Why Data Science?

Christopher Berry
CBC Digital Labs
Published in
7 min readNov 16, 2020
A fine selection of the finest Canadian Geese hanging out on the water. Source: pixabay, Benjcoll
Image Source: Benjcoll, Pixabay

Why data science? Because it’s often to your advantage to do data science.

When Mike Loukides told us all about data science in 2010, he highlighted the importance of business, statistical, and technological capability. What was changing at the time was the amount of data production and the increasing sophistication of the problems that data was used for. Because not every question is interesting, the data scientist needs to understand business. Because not every answer is simple, the data scientist needs to understand statistics. Because not every solution can be done in Excel, the data scientist needs to understand technology. Data science, from its inception, has always been about the transformation of data into product. We are in the Information Age. It’s often to your advantage to do real data science.

In order to make that argument persuasively, you should understand two sets of distinctions. One set of distinctions is about technology — specifically the ability to write instructions to a computer. The other set of distinctions is about your relationship with information.

No Code, Low Code, High Code

When barriers fall, more people can do more things. Pressurized airframes and more fuel efficient engines lowered the barrier to commercial flight so that more people can fly. Simplified interfaces lowered the barrier to distribute pictures on the Internet.

Barriers fall because technologists make them fall.

There are barriers to collecting, reading, interpreting, and acting on information. One of the greatest barriers is the skill of writing instructions to computers. Computers are fantastically complex machines. And yet, they still don’t understand ambiguity very well. They demand precise, specific, unambiguous instructions. That demand for specificity is difficult to respond to and creates a barrier.

A High Code environment usually involves a Command Line Interface (CLI), a text editor (sometimes with assistive features like linters), and sometimes a more assistive environment (Jupyter, Rstudio, BeakerX). Often, the data scientist is polyglot, sometimes hiring python for some jobs, julia for others, and JavaScript for others.

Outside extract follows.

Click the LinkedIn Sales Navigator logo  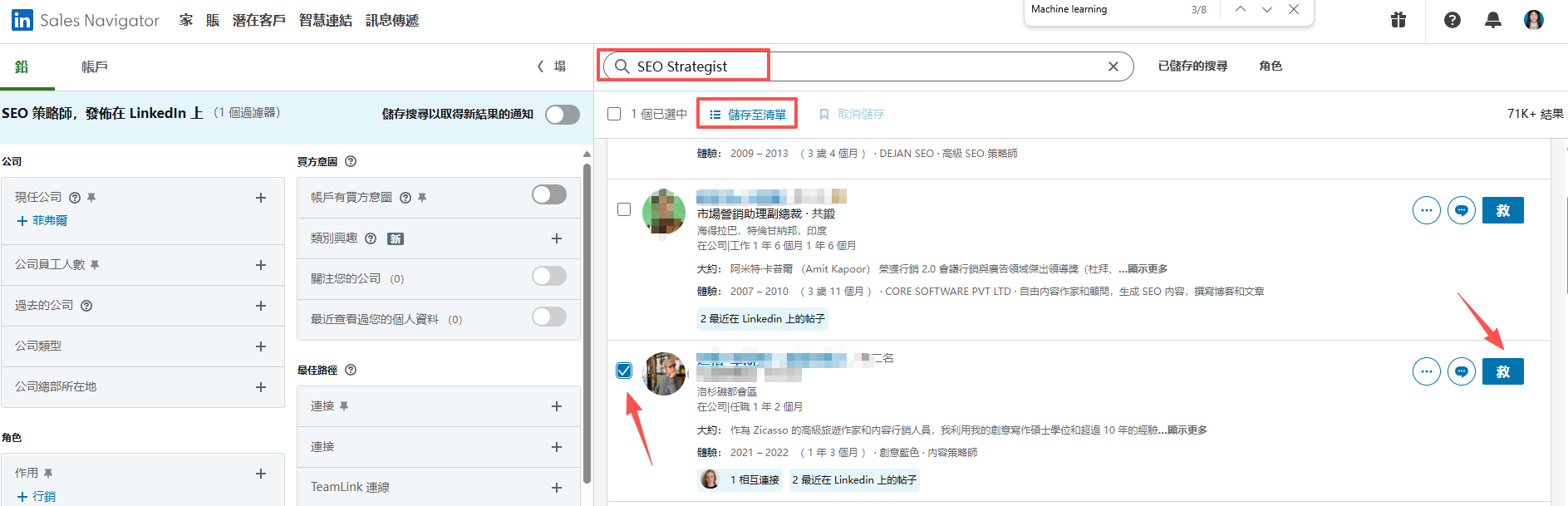[x=85, y=20]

They may use different querying languages (Pig Latin, SQL, Cypher) depending on where their data resides.

A Low Code environment involves typing, in that the fingers need to be engaged to type verbs and nouns, inside some kind of larger application. The classical Low Code environment is Excel. Excel has around 500 functions, with around 40 doing the bulk of the heavy lifting. Many Business Intelligence middleware applications, just beneath their No Code front ends, feature Low Code environments. PSPP’s syntax editor is in the Low Code category — with around 250 primary commands and a large set of subcommands.

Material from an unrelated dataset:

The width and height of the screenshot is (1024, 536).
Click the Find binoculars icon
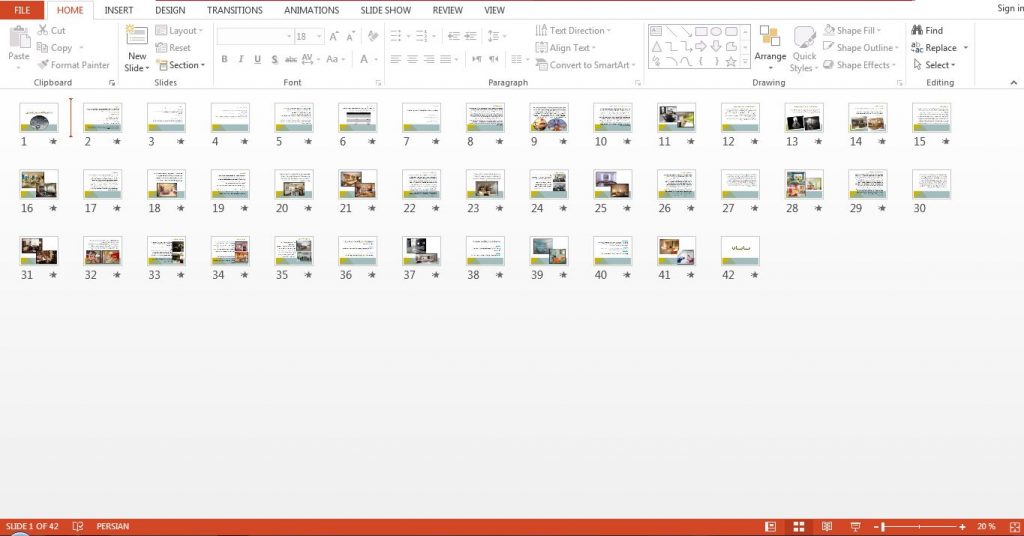click(917, 30)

A No Code environment is where the instructions given to the computer are created by simplified user interface components. They abstract away complexity through use of the hyperlink, the drop down, the radio button, and the checkbox. Often, the only times fingers hit the keyboard is for search.

Descriptive, Predictive, Prescriptive

Different people have different relationships with information. The Descriptive, Predictive, Prescriptive structure to describe those relationships is useful. They’re often tied to very specific jobs people are hiring data to do for them.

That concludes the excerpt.